4. Our hero Harry had disastrous interactions with the women in his life in section two of the book (four by my count). For first time readers, were you surprised by any of these and what are your thoughts? For those who've read the books before, had you forgotten about any of these? If so, or even if not, share your thoughts on Harry's luck with women.
Poor Harry, I'm afraid he's going to turn out to be one of those guys women like to talk to, while they fall in love with someone else. And he's doomed, really - whoever hard of a hard-boiled hero with a comfortable domestic life?

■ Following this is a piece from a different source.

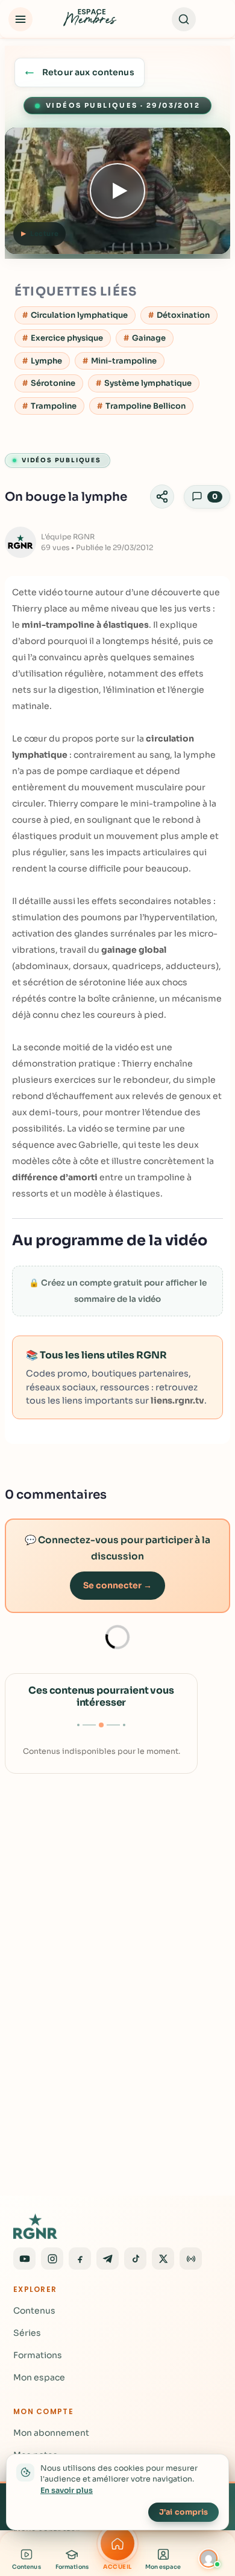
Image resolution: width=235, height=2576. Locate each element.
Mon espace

5. A few other popular characters have been brought up in the first round of discussion about Storm Front. What books, films, tv shows, etc. does this story/these characters call to mind and why?
I'm probably a bit short on cultural references here, but I'm not surprised that Firefly came up, because Harry has quite a bit in common with Mal (not being good with women, in particular). But Philip Marlowe's an obvious literary precedent. And I would guess that maybe there's a hint in the series title The Dresden Files that Jim Butcher might have a soft spot for The Rockford Files?
6. For new readers, what is your overall assessment of the story thus far? For re-readers, what have you picked up on this time that you either forgot about or don't remember seeing from your first trip through the book?
I'm managed to forget most of the detail, which is great, because I'm enjoying it all over again. I'd especially forgotten how different the vampires are here - it makes them extra threatening, because they seem really alien. I'm curious, too, about where Harry would draw the line at using his power if it weren't for the White Council.